Quando li a notícia, achei uma boa ideia. Tendo lido recentemente o excelente livro de Leo McKinstry sobre Attlee and Churchill: Allies in War, Adversaries in Peace (Atlantic Books, 2019), confirmei e consolidei a minha profunda admiração por Attlee e a geração anti-fascista e anti-comunista do Labour Party daquela época.
Mas o autor deste livro, Leo McKinstry, acaba de publicar um artigo na Spectator de 20 de Junho explicando que Attlee também não passaria o teste do dogmatismo politicamente correcto. Também ele defendeu o bombardeamento de cidades alemãs durante a guerra, também ele inicialmente resistiu a conceder independência à Índia e, sobretudo, também ele foi um estoico anti-comunista após a guerra.
Ao ler este artigo, ocorreu-me uma proposta adicional: poderia também ser erigida uma estátua de Ernest Bevin, líder sindical trabalhista que foi Ministro do Trabalho no governo de coligação durante a guerra e a seguir Ministro dos Negócios Estrangeiros de Clement Attlee — tendo enfrentado a URSS de Stalin, apoiado a criação da NATO e da força nuclear britânica. Acaba aliás de ser publicado uma excelente biografia de Bevin, intitulada Ernest Bevin: Labour’s Churchill (Biteback, 2020). O autor é Andrew Adonis, que foi Assessor e depois Ministro do Primeiro-Ministro trabalhista Tony Blair.
A mensagem deste livro de Adonis é bastante clara: o Partido Trabalhista, que acaba de perder quatro eleições gerais consecutivas, a última das quais com uma derrota histórica, precisa de voltar a ser o partido que era no tempo de Attlee e Bevin: patriótico, enraizado juntos dos seus eleitores e das suas preocupações, não refém de minorias activistas radicais.
Em Fevereiro do ano passado, exprimi aqui a minha indignação quando John McDonnell, braço direito do então líder trabalhista Jeremy Corbyn, classificou Churchill como “vilão” (numa entrevista em que lhe deram a opção entre “herói ou vilão?”). As redes sociais (segundo me dizem, uma vez que não frequento) fervilharam então com declarações de apoio a McDonnell e de ataques a Churchill por parte de activistas radicais.
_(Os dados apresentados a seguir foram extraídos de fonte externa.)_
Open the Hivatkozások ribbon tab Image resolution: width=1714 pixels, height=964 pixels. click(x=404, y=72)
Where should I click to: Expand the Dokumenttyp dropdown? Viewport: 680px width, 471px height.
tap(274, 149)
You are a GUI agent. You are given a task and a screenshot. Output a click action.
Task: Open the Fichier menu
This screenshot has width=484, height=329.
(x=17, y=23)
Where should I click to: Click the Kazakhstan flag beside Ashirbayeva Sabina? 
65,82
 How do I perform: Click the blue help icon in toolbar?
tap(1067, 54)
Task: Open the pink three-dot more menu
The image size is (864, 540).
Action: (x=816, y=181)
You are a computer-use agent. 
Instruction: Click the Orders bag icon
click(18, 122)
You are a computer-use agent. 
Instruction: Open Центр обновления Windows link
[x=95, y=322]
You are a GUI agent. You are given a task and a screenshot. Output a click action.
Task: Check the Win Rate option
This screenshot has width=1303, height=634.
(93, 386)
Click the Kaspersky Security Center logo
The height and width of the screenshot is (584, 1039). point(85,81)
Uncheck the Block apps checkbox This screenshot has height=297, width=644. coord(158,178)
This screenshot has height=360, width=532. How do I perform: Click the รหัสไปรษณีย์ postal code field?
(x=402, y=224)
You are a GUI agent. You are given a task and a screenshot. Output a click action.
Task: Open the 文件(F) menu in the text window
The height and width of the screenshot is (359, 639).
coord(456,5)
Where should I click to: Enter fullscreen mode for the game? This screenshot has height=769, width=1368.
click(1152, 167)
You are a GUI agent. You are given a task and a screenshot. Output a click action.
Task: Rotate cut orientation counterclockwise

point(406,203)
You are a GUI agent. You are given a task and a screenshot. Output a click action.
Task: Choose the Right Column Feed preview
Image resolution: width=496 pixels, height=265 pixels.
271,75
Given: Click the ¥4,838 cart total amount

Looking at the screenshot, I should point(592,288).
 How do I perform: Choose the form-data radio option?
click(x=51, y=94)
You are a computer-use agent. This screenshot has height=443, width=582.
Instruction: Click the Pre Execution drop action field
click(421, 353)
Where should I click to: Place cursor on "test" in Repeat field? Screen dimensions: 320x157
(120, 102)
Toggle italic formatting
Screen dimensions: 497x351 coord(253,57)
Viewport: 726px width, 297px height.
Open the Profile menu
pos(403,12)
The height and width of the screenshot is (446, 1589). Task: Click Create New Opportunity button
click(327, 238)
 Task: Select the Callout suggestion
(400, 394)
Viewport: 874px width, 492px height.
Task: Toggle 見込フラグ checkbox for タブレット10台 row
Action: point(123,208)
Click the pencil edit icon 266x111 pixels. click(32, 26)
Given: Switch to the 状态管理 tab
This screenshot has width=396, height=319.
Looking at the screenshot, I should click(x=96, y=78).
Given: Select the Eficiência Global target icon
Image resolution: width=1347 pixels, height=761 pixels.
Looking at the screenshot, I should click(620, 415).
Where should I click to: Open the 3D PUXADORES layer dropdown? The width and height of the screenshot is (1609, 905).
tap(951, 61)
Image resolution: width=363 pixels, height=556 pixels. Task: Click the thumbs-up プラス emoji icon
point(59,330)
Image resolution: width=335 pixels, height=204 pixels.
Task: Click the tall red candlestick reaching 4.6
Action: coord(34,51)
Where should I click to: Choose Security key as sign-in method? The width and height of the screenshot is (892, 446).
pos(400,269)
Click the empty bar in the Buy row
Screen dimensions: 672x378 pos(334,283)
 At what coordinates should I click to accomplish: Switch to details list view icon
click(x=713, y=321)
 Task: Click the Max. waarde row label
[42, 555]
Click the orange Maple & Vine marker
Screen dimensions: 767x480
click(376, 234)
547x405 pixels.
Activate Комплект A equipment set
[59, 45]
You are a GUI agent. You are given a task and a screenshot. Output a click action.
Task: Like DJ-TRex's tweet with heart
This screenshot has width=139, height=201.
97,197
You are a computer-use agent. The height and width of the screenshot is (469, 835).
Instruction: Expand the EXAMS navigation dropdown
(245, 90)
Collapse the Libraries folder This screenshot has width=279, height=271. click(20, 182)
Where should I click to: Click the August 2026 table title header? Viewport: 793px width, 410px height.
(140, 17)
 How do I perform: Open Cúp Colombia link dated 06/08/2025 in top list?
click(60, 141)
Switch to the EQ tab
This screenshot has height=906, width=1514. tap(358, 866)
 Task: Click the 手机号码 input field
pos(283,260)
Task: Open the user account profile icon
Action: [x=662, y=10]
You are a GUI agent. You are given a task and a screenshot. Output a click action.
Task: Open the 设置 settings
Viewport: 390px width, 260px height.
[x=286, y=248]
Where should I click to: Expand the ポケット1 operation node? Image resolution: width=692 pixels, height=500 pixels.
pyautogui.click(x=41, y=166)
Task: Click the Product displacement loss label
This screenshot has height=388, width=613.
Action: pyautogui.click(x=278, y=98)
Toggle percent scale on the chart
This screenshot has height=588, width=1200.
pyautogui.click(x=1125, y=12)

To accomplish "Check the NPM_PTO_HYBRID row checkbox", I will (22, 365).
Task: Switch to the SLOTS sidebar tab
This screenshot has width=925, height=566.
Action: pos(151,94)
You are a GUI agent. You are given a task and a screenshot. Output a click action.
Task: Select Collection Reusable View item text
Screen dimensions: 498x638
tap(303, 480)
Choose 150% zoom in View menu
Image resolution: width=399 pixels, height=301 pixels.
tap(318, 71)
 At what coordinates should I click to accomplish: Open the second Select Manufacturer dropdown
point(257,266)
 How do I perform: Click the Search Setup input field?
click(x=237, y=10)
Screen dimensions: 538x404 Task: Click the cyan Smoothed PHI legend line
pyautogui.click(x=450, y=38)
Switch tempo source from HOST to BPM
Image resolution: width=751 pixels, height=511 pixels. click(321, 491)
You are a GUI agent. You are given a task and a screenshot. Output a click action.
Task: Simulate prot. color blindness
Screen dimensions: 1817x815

O tom era semelhante ao tom dos que agora se atreveram a vandalizar directamente a estátua de Churchill.
Só que, entre os ataques verbais de McDonnell a Churchill em Fevereiro de 2019 e os ataques físicos dos activistas contra a estátua de Churchill há duas semanas, ocorreu apenas um pequeno detalhe: houve eleições em Dezembro e o Partido Trabalhista, liderado por Corbyn e McDonnell, obteve o pior resultado desde 1935. O novo líder trabalhista, Sir Keir Starmer, vem da ala moderada e ensaia um recentramento do trabalhismo britânico.
Talvez estes simples factos pudessem ajudar as lideranças de todos os partidos centrais das nossas democracias liberais: basicamente, em vez de cederem à chantagem das ululantes minorias radicais, da extrema-esquerda ou da extrema-direita, os partidos centrais devem confiar no bom senso da maioria dos eleitores. Como escreveu Douglas Murray no artigo sobre a “polémica” das estátuas que fez capa da Spectator de 13 de Junho, “as nossas figuras públicas devem redescobrir o verdadeiro espírito da liberdade.”